Global warming is such a threat to security that military planners must build it into their calculations, the head of Britain's armed forces said on Monday.

Jock Stirrup, chief of the defense staff, said risks that climate change could cause weakened states to disintegrate and produce major humanitarian disasters or exploitation by armed groups had to become a feature of military planning.

But he said first analyses showed planners would not have to switch their geographical focus, because the areas most vulnerable to climate change are those where security risks are already high.

"Just glance at a map of the areas most likely to be affected and you are struck at once by the fact that they are exactly those parts of the world where we see fragility, instability and weak governance today.

"It seems to me rather like pouring petrol onto a burning fire," Stirrup told the Chatham House think-tank in London.

British Foreign Secretary Margaret Beckett chaired the first debate on climate change at the U.N. Security Council in April this year.

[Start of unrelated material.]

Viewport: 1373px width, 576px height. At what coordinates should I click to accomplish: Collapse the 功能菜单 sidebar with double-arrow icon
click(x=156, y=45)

She argued that the potential for climate change to cause wars meant it should be on the council's radar.

Stirrup said the unpredictability of the immediate effects of global warming on rainfall patterns and storms meant flashpoints could be advanced by years without warning.

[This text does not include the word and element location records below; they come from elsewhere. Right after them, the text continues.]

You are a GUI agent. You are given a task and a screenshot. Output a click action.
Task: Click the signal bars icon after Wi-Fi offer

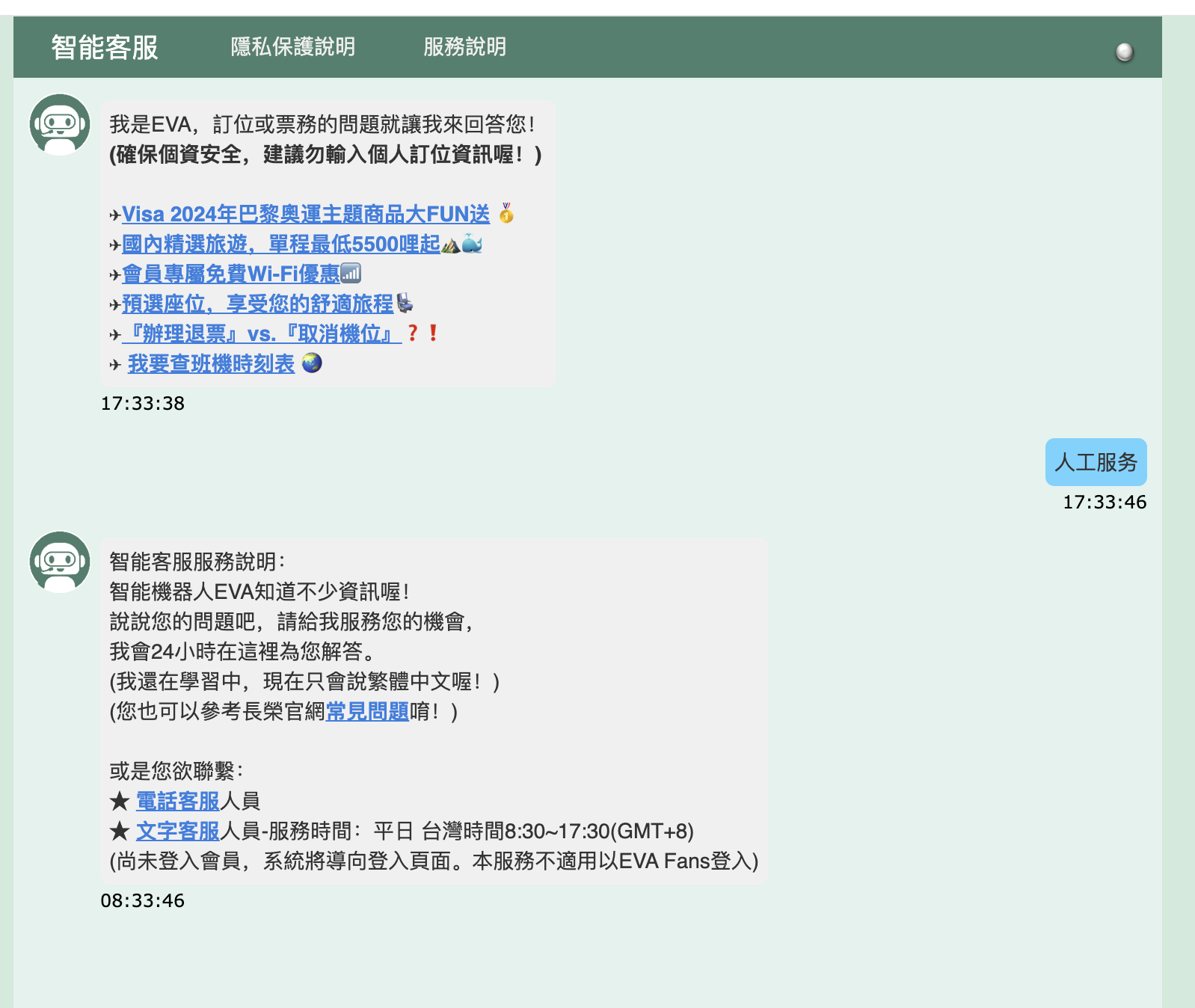tap(351, 274)
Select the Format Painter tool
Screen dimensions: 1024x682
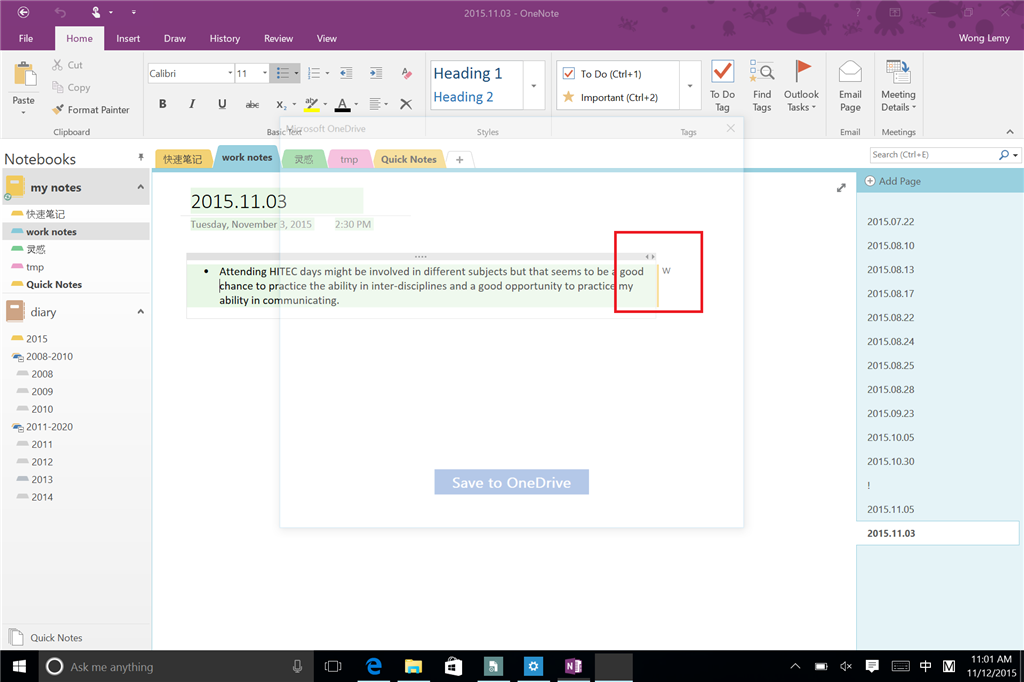(x=93, y=109)
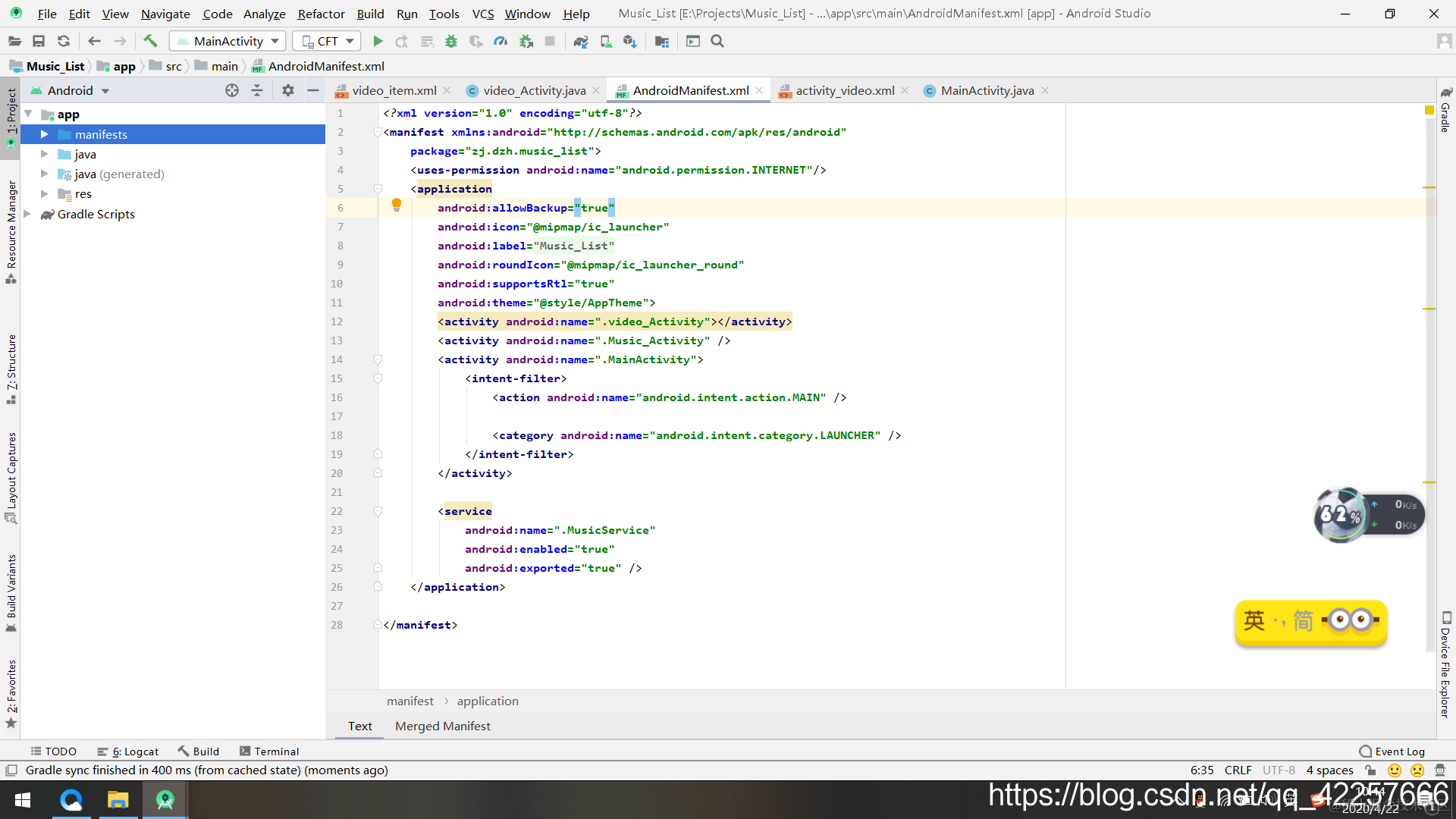The image size is (1456, 819).
Task: Expand the java folder in project tree
Action: point(45,154)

He did not identify the problem areas, but Bert Metz of the U.N.'s Intergovernmental Panel on Climate Change told the meeting they included Central America, the Amazon Basin, large parts of north, central and southern Africa and swathes of Asia.

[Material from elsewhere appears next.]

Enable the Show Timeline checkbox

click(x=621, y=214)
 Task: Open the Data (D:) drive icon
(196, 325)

Scientists say average temperatures will rise by between 1.8 and 4.0 degrees Celsius this century due to burning fossil fuels for power and transport, melting ice caps, bringing floods, droughts and famines, and putting millions of lives at risk.

Stirrup said the security threat was far more immediate than those figures might suggest.

"If temperatures rise towards the upper end of the forecast range we could already start to see serious physical consequences by 2040 — and that is if things get no worse."

"If things do get worse you don't need to come very much forward from 2040 before, in my terms at least, you are talking about the day after tomorrow," Stirrup said.

He said the September 11, 2001, attacks on New York and Washington showed the devastation that attacks fuelled by political, economic and social deprivation could achieve.

"Now add in the effects of climate change. Poverty and despair multiply, resentment surges and people look for someone to blame," he said.

Even if the world agreed quickly on a way of equitably tackling the climate crisis — which was far from sure — the nature of the problem meant a significant degree of adverse change was already in the pipeline.

"That rapidity, alongside the size of the global population and the complexity of today's society, leaves us particularly vulnerable," Stirrup said. "It is bound to present substantial security challenges of one kind or another."

Asked on the margins of the meeting if that meant military planners should opt for preemptive action where they saw a security crisis emerging, he said: "Only in the sense of building governance. Recognizing the problem is the first step."